### [Exercise brief]
Look below for the line holding "Task: Click the dropdown" and the line holding "You are a computer-use agent. 353x235 pixels.". Repeat those two and everything between, exactly.

*** Dataset records ***

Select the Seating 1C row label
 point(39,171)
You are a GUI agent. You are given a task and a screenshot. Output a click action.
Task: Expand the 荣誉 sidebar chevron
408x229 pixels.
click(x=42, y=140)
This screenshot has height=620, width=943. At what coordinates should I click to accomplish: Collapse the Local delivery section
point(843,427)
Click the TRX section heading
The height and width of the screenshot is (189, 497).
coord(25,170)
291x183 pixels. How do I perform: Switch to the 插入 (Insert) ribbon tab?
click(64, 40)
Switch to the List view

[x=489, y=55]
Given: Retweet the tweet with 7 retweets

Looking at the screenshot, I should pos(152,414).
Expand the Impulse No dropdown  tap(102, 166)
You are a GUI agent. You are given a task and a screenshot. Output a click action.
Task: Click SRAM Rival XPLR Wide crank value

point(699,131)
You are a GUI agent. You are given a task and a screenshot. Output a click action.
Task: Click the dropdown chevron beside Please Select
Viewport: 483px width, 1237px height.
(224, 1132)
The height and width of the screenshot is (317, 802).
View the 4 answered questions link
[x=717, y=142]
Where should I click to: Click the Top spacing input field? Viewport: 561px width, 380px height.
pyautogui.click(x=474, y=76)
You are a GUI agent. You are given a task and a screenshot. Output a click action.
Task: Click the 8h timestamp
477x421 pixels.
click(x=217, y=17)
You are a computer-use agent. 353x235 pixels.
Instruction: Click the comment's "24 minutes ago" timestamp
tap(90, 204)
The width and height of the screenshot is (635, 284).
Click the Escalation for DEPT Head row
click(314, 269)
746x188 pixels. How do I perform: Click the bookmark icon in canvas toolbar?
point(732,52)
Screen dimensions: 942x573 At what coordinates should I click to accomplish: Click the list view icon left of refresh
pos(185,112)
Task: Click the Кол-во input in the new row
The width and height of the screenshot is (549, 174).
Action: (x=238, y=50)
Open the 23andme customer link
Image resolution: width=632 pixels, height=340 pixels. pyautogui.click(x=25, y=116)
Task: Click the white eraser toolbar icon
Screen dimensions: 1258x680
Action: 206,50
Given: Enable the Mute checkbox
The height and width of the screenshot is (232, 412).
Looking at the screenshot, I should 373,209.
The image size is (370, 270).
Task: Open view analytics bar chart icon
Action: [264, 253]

*** End of Dataset records ***

### [Answer for the task]
Task: Click the dropdown chevron beside Please Select
Viewport: 483px width, 1237px height.
(224, 1132)
The height and width of the screenshot is (317, 802).
View the 4 answered questions link
[x=717, y=142]
Where should I click to: Click the Top spacing input field? Viewport: 561px width, 380px height.
pyautogui.click(x=474, y=76)
You are a GUI agent. You are given a task and a screenshot. Output a click action.
Task: Click the 8h timestamp
477x421 pixels.
click(x=217, y=17)
You are a computer-use agent. 353x235 pixels.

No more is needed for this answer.